We don’t suggest Wynn shouldn’t be responsible for such a rare and beautiful piece, since art is separatist; but for some, their opinion is that rare masters should be collectively housed in galleries for the enjoyment of the masses. Either way, any story that links a masterpiece with its visually impaired owner, fills creative nerds with a collector’s agony.
There are other similar scoops: such as Nick Flynn who tripped on his laces and smashed three 17th century Quing vases. Or the snappers at a New York catwalk show who damaged a Damien Hirst piece when they decided to catch a falling model Chloë Sevigny instead. And what about that cleaner in the Tate Britain who threw away a rubbish bag, unaware that it was part of Gustav Metzger’s, and this is funny, “First Public Demonstration Of Auto Destructive Art.”

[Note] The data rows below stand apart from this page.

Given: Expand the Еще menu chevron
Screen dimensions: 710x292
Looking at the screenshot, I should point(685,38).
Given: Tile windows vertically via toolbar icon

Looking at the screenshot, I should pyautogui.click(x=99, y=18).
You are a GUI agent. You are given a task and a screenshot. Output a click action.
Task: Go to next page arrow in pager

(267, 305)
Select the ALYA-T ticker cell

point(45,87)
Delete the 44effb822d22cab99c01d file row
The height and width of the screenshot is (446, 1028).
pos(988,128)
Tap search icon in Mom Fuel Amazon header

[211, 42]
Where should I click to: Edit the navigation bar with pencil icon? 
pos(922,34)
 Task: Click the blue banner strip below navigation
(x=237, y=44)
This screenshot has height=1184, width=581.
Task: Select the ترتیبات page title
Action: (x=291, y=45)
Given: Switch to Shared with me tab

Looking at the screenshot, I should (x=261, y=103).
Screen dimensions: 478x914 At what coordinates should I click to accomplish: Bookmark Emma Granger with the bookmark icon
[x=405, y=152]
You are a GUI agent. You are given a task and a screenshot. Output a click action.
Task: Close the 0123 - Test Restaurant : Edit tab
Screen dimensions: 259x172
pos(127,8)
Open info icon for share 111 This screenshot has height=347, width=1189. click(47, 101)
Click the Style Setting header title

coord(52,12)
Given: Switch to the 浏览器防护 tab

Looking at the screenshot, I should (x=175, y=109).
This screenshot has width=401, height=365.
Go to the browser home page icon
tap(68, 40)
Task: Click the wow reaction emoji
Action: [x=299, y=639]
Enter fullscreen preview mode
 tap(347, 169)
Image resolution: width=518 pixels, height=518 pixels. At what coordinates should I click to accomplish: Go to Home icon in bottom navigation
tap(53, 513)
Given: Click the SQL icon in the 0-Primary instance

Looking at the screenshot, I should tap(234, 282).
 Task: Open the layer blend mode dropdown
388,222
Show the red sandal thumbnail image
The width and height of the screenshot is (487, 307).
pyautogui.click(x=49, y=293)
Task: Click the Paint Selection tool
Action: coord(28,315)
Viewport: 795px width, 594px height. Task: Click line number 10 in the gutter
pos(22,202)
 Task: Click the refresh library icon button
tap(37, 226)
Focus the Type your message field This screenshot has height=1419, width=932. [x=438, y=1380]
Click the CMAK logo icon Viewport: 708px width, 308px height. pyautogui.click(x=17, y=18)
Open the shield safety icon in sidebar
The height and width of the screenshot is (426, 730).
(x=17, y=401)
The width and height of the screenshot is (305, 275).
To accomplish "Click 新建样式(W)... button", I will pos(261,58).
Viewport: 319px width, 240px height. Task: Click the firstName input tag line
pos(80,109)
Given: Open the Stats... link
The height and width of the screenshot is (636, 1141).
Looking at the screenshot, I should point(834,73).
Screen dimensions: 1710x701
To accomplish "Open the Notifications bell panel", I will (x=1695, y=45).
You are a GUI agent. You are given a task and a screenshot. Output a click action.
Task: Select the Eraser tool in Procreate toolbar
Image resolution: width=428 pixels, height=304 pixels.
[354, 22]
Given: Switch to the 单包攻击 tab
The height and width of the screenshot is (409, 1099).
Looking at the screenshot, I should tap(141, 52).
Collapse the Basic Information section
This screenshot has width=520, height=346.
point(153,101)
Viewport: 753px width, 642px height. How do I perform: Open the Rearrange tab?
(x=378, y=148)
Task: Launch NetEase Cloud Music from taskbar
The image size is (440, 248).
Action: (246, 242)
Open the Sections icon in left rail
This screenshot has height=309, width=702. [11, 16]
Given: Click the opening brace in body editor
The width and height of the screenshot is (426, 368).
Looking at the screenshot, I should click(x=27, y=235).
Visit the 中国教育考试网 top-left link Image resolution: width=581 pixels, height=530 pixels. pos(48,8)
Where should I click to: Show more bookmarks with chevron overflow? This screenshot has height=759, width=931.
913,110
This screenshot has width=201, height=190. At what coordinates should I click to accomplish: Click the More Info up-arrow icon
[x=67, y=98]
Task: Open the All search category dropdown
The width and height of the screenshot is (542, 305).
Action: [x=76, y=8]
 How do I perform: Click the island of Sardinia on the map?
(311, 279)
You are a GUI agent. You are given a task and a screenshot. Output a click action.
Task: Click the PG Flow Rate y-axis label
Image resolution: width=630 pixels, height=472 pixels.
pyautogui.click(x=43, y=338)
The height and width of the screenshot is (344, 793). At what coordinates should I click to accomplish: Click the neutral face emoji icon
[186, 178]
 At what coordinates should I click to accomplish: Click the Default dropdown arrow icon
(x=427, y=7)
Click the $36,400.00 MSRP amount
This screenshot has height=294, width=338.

The reason for bringing all this up is that, apart from them being a bunch of amusing slapsticks, it’s reminiscent of a story told at an art party last week. GQ finds itself at many of these soirees; evidence of London’s current art boom; with so many invites to blockbuster exhibits we just don’t have enough gaps in the diary, and all this undiscovered talent is instilling panic in the art department; what if a low-rent exhibit is overlooked in Hoxton and the next Grayson Perry is sitting there, selling his earthenware for a song? I’d do a private dance for one of his pieces right now and it’s that kind of torment that brings out the classroom bore in art editors.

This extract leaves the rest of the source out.